His own college-age son is working as a Walmart greeter, charged with reminding customers about the governor’s order, Saxton said.
Even though the young man is “level-headed” and friendly, “I’m almost more concerned about his job right now than if he were going into law enforcement,” Saxton said.
But Pat Burkholder, owner of Epilogue Books in Rockford northwest of Grand Rapids, said Whitmer’s order Friday helped him balance the playing field.
Epilogue has asked customers since reopening in May to wear masks, and Burkholder has offered disposable masks to customers who donate $1 to children’s literacy efforts.
Before the order that took effect on Monday, he said he and many small business owners were “the bad guys” trying to enforce masks when larger, big box businesses sometimes did not.
“Keeping people safe in our community is our number one priority,” Burkholder said. Whitmer’s order, he said, “is fantastic.”
Senate Majority Leader Mike Shirkey, R-Clarklake — often at odds with the Democrat governor — urged calm in a statement released Tuesday evening.
“There is no reason to risk your health or your life over the debate of wearing masks in public...Instead, we encourage people to wear their masks and treat others with respect,” he wrote.
As coronavirus continues to circulate in Michigan, store employees have become the frontline enforcers of social distancing and mask-wearing. (Bridge photo by Robin Erb)
Confusing things further is the deepening divide among the state’s leaders that likely leads some residents to view face masks as a partisan issue.
Democratic governor Whitmer has said the mask mandate — requiring face masks in enclosed public settings and in crowded outdoor gatherings — are necessary to tamp down an increase in COVID-19 cases and allow schools to reopen in the fall.
Multiple studies have suggested that masks do, in fact, help contain COVID-19’s transmission, although it’s uncertain to what extent, according to a research letter published Monday in JAMA Network, an on-line publication by the American Medical Association.

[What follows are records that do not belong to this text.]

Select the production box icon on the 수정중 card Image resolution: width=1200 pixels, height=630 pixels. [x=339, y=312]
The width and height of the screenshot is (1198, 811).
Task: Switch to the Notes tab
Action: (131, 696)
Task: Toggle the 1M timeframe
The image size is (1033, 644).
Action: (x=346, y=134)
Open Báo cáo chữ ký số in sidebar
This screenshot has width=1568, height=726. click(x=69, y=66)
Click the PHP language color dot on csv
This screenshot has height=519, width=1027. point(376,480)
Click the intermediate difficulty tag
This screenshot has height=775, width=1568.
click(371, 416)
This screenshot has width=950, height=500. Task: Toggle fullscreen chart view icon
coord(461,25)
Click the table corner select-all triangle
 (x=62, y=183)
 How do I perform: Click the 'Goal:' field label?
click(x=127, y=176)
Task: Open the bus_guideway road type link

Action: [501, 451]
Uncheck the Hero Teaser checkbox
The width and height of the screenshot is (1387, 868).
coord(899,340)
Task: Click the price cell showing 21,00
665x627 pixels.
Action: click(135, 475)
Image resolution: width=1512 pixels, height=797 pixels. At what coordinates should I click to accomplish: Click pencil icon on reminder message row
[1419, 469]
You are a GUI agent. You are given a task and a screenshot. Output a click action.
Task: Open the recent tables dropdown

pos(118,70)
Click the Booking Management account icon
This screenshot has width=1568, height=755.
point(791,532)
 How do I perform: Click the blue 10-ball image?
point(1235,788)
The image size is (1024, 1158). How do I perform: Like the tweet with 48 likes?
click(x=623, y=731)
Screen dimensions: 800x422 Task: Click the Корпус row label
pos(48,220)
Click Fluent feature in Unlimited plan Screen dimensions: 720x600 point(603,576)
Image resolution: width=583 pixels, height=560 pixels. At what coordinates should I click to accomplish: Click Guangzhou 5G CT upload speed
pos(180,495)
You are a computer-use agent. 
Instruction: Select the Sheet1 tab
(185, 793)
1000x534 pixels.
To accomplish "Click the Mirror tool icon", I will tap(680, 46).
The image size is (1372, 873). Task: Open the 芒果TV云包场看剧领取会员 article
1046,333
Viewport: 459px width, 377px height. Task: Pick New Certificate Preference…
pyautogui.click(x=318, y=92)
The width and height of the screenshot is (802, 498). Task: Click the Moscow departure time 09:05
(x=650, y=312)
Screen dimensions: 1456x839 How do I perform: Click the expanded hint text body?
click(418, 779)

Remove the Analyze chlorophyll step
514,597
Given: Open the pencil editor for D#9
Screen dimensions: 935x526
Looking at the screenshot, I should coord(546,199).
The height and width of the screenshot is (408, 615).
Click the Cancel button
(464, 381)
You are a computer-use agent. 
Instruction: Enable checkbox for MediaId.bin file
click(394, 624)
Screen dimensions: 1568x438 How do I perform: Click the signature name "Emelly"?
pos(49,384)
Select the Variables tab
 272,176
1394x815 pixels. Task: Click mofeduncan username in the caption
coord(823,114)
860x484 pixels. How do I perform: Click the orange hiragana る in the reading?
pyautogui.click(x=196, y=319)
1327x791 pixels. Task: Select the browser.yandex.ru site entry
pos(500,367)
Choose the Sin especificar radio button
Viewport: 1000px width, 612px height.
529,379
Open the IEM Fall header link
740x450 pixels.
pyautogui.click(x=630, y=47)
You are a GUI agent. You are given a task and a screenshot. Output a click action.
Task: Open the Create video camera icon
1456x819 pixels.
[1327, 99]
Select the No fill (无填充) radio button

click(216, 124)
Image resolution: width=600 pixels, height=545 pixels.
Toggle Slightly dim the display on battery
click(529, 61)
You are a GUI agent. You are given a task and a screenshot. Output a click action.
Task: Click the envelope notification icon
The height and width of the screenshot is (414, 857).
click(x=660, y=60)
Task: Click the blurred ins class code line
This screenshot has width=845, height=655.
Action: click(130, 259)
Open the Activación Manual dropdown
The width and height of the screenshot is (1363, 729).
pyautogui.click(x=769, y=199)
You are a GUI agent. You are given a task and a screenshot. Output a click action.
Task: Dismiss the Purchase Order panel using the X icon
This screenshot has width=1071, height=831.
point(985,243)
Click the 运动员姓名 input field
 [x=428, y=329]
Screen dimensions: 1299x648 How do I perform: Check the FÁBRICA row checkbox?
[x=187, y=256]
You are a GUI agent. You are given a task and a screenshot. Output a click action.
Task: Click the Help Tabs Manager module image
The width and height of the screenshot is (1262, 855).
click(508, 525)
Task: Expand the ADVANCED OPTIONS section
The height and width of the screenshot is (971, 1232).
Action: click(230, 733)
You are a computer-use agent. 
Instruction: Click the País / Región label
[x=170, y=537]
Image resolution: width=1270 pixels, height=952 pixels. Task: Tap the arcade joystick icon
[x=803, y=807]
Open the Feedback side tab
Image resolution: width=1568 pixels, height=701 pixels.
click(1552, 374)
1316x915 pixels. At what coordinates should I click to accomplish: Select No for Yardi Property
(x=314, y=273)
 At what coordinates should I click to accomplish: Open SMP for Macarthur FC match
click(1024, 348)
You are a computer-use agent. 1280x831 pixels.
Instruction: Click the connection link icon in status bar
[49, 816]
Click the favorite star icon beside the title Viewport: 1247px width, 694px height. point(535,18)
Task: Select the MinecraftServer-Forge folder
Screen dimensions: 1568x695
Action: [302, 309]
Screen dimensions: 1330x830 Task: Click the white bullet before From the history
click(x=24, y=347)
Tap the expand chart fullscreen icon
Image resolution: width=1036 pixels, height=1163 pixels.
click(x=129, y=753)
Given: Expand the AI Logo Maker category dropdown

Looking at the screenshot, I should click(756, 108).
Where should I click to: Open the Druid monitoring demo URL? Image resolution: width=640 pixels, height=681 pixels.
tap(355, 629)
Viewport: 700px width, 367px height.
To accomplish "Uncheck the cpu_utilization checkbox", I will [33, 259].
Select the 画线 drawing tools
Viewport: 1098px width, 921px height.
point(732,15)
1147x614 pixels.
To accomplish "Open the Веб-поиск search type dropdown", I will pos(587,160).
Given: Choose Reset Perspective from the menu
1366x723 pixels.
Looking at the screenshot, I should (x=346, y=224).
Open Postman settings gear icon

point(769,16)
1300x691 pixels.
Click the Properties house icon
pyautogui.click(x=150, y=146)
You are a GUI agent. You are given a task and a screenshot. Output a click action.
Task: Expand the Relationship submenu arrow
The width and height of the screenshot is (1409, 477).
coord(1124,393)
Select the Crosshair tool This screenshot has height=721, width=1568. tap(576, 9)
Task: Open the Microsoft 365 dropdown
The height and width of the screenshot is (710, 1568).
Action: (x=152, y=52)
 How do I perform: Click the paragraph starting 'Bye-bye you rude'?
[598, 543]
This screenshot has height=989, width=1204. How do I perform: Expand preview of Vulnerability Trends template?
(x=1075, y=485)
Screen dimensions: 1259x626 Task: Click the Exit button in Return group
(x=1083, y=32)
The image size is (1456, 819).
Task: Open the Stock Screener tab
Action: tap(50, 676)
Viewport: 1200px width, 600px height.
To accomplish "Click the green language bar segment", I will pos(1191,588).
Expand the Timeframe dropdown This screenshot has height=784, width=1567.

But some Republican legislative leaders have chafed at requiring masks. Sen. Ken Horn, R-Frankenmuth, compared the mask mandate to Soviet-era East Germany. State Rep. Jim Lower, R-Greenville, has been an outspoken critic on social media of the mask mandate.
“I won’t be following this rule. Good luck enforcing it,” he wrote on Facebook after Whitmer issued the executive order Friday. “It is long past time for Michigan citizens to unite against this out of control administration.”
Lower learned of Tuesday’s stabbing and shooting death from Bridge. Lower urged residents to not resort to violence. “I understand your frustration (with the mask mandate), but it’s completely inappropriate to take it out on the person working there,” Lower said.
Lower said the violence that has bubbled up around the mask order “is kind of what I feared. It’s just such a personal thing, an invasion of space, to order you to wear something over your face.
“A lot of people don’t think the science is that supportive of the need (for masks), and others think you’re basically irresponsible if you don't wear one.” Lower said. “That’s why you have this powder keg.”